Nobody home

I recently got the sad news the Savonlinna School of Translation Studies (Kansainvälisen viestinnän laitos, KVL) is going to be moved to Joensuu to be housed together with the rest of the University. I spent five years of my life at KVL studying translation and Savonlinna has always had a special place in my heart. Firstly, it’s my birth place. Secondly, the family summer house is nearby. Thirdly, I’ve spent just about every summer of my childhood in and around Savonlinna. If there’s one town in Finland I miss, then it’s this one. But the problem is that it’s a fairly small town tucked away in the Eastern Finland. Unemployment is sky high with all the businesses leaving the town one by one, so the loss of KVL feels like a death blow. Just about the only thing that is holding the town up now is the Opera Festival and the rest of the tourist attractions, with what Savonlinna ideally situated between two major waterways and the Linnansaari National Park close by. But how many people can the summer tourism support? It’s just two months of the year… for the remaining ten, the town dies.I would dearly like to be a positive statistic for the old town. But I might as well stop dreaming right now, because there’s no job for me either.
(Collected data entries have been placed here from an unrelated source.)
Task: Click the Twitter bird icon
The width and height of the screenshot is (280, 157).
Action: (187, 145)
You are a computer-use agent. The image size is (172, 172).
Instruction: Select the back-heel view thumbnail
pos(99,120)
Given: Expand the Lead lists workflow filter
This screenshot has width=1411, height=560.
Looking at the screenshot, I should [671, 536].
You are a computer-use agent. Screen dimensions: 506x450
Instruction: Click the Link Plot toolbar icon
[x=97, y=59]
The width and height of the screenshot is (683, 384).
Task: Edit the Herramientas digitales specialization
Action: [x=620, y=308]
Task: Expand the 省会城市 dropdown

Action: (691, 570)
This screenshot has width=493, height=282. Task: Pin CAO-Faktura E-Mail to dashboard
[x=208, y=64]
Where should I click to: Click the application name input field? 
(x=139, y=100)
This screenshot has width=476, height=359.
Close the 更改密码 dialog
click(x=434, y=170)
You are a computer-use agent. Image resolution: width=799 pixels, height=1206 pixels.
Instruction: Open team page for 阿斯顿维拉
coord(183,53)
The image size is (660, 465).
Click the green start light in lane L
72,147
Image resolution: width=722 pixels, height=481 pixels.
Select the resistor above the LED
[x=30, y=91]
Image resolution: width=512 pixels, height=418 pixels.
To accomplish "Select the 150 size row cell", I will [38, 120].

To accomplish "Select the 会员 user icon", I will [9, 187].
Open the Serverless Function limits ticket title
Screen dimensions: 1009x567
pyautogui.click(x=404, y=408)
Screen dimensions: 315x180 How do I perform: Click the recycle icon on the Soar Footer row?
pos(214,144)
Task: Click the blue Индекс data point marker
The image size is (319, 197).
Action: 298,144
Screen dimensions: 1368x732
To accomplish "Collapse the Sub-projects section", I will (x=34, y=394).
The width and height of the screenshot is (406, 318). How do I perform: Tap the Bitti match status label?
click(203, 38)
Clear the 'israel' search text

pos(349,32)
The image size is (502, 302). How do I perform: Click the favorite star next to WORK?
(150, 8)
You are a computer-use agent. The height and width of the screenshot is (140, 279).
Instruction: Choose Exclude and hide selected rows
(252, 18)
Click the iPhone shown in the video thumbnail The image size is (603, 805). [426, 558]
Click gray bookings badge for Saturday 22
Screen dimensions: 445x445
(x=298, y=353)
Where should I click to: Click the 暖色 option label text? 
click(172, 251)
My only chance would be to freelance – as a translator? No, haven’t done that since 1995 when I got my degree. As a photographer? No, I don’t have what it takes. Could I get a job as a Lotus Notes Administrator? Nope, doubt there’s a domino shop left in town.

Since I heard the bad news, Amy Grant’s old song Nobody Home has been playing in my head. It’s always been a favourite as I’ve considered it to be a metaphor for my life; a bright future behind me. But now it also has a literal meaning as an epitaph for my beloved Savonlinna. It’s even more depressing.

Main street u.s.a boarded up and dry
Knowin’ what once was here just makes me wanna cry
Used to be the favorite place
Now what remains are memories even time cannot erase
Old man Johnson’s store, where we grew up too fast
All that remains today are echoes from the past
Used to be a boomin’ town
All that’s left is either broken up or broken down

Singing, oh ah, oh ah, oh ah, oh
Where we used to belong
There ain’t nobody home
Said, oh ah, oh ah, oh ah, oh
You can knock all you want
But, ain’t nobody home

Packed up, moved away, runnin’ from the past
Leaving behind the dusty dreams and broken glass
Used to be a busy town
Now, everybody passes through, but they don’t stick around

Was a newsstand on the corner
Right next to the barber shop
And down the street there
That’s where all the kids would stop
And they would tease the neighbor’s bulldog
Laugh and run away
Now, there’s no one left who knows the truth in what you say

(song written by Glen Ballard & Siedah Garrett)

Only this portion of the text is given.